Carry on the forum thread about Todd and baby Violet, picking up right after its last line.

**Page extract**
○ ○ ○ ○ ○
# *Dangerously cute picture warning!*



## Eva (Jun 20, 2008)

Todd has two great loves in his life...One is Moi...the other is my best friends 5 month old daughter Violet...From the look of these pictures I'd say that she feels the same way :biggrin1:


----------



## Lina (Apr 26, 2007)

Awwww too cute!

Kubrick also loves babies that age... once they start walking, though, he stays away until they can control themselves again, LOL!


----------



## hedygs (May 23, 2007)

They are adorable together. What wonderful pictures.


----------



## Cheryl (Mar 17, 2007)

Ahhhh, true love!!!


----------



## micki2much (Feb 8, 2007)

OMG!!!! They are toooooo cute together!!!!!!!!!!!!!


----------



## Eva (Jun 20, 2008)

Violet and her Mommy spent the day with us. 
The older kids played in the snow and the rest of us hung out in the house watching Todd love on Violet. He is so sweet with her. 
Everytime she makes a noise he's right there to make her laugh and coo. 
She's the only baby that he really gets to snuggle with and he adores the attention and is so very gentle with her. It's amazing to watch them together.


----------



## Sheri (Oct 11, 2008)

How precious! Those pictures warm the heart.

Sheri


----------



## Tritia (Nov 17, 2007)

Well, shoot. Now I want a short haired hav, AND a 5 month old baby girl!! :biggrin1:
CUTE!!!!!!!!!!!!!!!!!!!!!!


----------



## micki2much (Feb 8, 2007)

OK Tritia, you had me with the short haired, lost me with the 5 month old (unless you meant a 5 month old HAV ound: )


----------



## Tritia (Nov 17, 2007)

micki2much said:


> OK Tritia, you had me with the short haired, lost me with the 5 month old (unless you meant a 5 month old HAV ound: )


ah, come on. she's so cute i'd take two or three 

remember, mom of 4 boys here :biggrin1:


----------



## karlabythec (Nov 9, 2008)

Those are seriously the cutest pictures EVER!!!!!!


----------



## Amy R. (Jul 1, 2007)

That is absolutely the sweetest thing I've ever seen. Those two are just soulmates.


----------



## Laurief (Nov 7, 2006)

Now that really made me smile!! You can almost see in Todd's face how much he LOVES to snuggle with her. Too Cute!!!


----------



## trueblue (Jan 22, 2008)

How sweet! I can't imagine Cricket being that calm around a baby. You've got a little lover in Todd.


----------



## Judy A (Jan 13, 2007)
○ ○ ○ ○ ○
**Dataset content**

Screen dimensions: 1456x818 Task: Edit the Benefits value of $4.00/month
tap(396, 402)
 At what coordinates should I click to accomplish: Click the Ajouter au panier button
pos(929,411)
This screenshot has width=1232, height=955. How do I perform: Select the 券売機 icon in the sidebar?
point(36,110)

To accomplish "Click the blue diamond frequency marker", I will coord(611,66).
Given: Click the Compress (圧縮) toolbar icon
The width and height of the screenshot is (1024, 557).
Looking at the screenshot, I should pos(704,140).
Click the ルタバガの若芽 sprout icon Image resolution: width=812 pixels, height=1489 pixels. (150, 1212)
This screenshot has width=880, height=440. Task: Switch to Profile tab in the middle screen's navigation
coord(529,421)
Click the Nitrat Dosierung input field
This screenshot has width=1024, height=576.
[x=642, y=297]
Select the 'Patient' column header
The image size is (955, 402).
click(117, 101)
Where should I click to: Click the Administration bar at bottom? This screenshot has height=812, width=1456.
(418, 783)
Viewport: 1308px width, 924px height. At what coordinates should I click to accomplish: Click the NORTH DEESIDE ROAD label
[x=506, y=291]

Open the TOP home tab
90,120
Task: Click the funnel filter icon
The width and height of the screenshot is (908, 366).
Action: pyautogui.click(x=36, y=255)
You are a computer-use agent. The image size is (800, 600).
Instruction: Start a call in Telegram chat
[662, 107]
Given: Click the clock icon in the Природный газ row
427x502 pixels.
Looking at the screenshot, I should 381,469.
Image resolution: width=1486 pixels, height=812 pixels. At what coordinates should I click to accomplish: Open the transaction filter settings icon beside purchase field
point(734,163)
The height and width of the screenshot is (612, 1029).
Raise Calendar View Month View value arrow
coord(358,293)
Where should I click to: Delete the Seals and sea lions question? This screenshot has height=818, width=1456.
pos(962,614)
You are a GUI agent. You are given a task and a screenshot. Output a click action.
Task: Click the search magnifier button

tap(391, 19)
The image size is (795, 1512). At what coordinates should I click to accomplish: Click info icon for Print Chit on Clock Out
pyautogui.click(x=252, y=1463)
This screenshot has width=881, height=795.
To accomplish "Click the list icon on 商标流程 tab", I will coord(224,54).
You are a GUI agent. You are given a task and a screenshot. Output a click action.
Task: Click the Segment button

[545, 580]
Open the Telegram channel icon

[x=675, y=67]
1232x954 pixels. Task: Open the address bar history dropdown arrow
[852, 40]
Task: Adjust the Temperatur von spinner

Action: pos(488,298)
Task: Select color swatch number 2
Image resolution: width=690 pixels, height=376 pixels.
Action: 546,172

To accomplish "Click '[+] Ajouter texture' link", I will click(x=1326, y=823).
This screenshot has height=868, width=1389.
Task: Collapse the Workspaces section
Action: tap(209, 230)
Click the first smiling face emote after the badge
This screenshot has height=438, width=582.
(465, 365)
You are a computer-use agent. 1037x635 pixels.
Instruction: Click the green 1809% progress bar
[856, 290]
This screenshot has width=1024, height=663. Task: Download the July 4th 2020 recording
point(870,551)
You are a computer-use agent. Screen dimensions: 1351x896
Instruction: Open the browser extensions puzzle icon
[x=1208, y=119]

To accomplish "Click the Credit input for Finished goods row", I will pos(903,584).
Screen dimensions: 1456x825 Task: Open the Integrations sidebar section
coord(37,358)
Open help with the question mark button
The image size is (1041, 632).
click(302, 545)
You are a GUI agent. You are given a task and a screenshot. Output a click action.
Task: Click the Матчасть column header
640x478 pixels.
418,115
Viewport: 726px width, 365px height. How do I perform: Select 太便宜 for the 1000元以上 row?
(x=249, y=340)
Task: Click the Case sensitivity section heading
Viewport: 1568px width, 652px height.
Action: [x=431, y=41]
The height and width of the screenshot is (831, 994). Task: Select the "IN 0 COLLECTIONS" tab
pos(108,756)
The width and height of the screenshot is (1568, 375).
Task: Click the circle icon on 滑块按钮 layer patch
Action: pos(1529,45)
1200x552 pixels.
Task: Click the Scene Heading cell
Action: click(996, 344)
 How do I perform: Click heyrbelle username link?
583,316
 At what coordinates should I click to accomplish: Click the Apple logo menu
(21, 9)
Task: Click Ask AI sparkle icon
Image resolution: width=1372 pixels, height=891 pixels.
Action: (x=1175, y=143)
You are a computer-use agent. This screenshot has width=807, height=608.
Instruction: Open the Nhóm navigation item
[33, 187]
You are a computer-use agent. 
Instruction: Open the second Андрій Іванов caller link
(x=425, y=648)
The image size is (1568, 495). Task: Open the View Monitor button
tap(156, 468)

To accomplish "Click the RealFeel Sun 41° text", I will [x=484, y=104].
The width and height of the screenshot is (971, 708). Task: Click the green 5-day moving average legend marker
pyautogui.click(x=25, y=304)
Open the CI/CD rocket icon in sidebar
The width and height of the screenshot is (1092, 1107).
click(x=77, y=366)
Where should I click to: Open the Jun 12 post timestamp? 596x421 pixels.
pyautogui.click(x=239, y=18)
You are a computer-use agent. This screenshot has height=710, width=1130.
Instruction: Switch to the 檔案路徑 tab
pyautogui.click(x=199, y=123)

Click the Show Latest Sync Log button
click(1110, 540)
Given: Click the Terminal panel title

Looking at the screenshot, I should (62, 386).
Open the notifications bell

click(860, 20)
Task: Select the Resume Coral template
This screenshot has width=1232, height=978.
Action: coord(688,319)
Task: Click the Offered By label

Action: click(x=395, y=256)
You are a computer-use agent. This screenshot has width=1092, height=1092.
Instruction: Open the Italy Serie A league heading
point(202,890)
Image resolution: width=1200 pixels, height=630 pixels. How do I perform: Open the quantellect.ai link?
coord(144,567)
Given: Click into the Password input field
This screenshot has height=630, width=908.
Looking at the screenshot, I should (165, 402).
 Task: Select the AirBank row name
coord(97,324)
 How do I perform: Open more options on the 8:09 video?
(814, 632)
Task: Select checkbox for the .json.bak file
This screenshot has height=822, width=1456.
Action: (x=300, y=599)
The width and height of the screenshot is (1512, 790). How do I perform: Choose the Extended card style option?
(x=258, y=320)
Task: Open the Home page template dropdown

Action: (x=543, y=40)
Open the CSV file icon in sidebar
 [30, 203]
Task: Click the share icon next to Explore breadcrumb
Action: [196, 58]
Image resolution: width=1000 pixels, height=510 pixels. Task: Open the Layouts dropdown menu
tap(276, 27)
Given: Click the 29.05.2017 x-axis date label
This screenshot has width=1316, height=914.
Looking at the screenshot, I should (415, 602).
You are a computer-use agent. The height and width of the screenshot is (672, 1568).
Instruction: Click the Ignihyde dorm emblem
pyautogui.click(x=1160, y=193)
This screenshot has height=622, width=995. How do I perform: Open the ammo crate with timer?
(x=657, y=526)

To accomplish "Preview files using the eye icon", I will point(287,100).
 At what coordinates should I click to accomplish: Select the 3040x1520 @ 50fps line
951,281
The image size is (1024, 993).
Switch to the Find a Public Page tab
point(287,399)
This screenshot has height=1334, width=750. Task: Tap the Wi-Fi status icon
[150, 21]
○ ○ ○ ○ ○
**The output**
I agree....very touching and I LOVE that third shot! Todd is really a sweetheart, isn't he?


----------



## Kathie (Jul 31, 2008)

The third picture is my favorite - looks like pure bliss for both of them!


----------



## Poornima (Jun 29, 2007)

Precious! Violet and Todd are so adorable together. I hope you already have framed these pictures. Did you take any videos?


----------



## EMarie (Apr 11, 2007)

Those might be the cutest pictures ever!!! I can't believe he is that calm with her!


----------



## Scooter's Family (May 23, 2008)

They both look like they're in heaven! Such sweet pictures.

Tritia-you can have my 13 year old girl! ound:


----------



## mintchip (Apr 19, 2007)

Lina said:


> Awwww too cute!
> 
> Kubrick also loves babies that age... once they start walking, though, he stays away until they can control themselves again, LOL!


ound:ound:ound:


----------



## Tritia (Nov 17, 2007)

Scooter's Family said:


> They both look like they're in heaven! Such sweet pictures.
> 
> *Tritia-you can have my 13 year old girl!* ound:


teen girl..???? HA! I'll pass, ty


----------



## JASHavanese (Apr 24, 2007)

Eva said:


> Todd has two great loves in his life...One is Moi...the other is my best friends 5 month old daughter Violet...From the look of these pictures I'd say that she feels the same way :biggrin1:


What darling pictures! I have 6 grandkiddos, so enough is enough and I'll enjoy other people's little ones.
Todd is adorable.... who are his parents?


----------



## Havtahava (Aug 20, 2006)

Ohmygosh, Todd is adorable with Violet!!


----------



## ama0722 (Nov 28, 2006)

They are absolutely adorable together. I do have to say, if I ever have a little girl, I must name her Violet between your little Violet and Amy's little Violet, that is the name meaning absolutely adorable!


----------



## marjrc (Jan 13, 2007)

Oooooooohhhhhhhh, that is a 10+ on the Cute Factor!!! :biggrin1: What a way to start my morning. Warm me up on this cold wintry day. Thank you, Eva!!


----------



## mckennasedona (Feb 20, 2007)

You are right. The pictures are seriously and dangerously cute!! I just love Todd (Baby Violet is pretty darned cute too)


----------



## RickR (Feb 15, 2007)

your pictures are so cute.


----------



## Kathy (Nov 9, 2006)

OH MY, THOSE ARE TOO CUTE!!!! This really shows how a picture is worth a thousand words! I LOVE the one where they are looking into each other's eyes.


----------



## Missy (Nov 6, 2006)

OMG-- I want them both!!!!


----------



## JeanMarie (Mar 2, 2008)

Totally adorable!!


----------



## Missy (Nov 6, 2006)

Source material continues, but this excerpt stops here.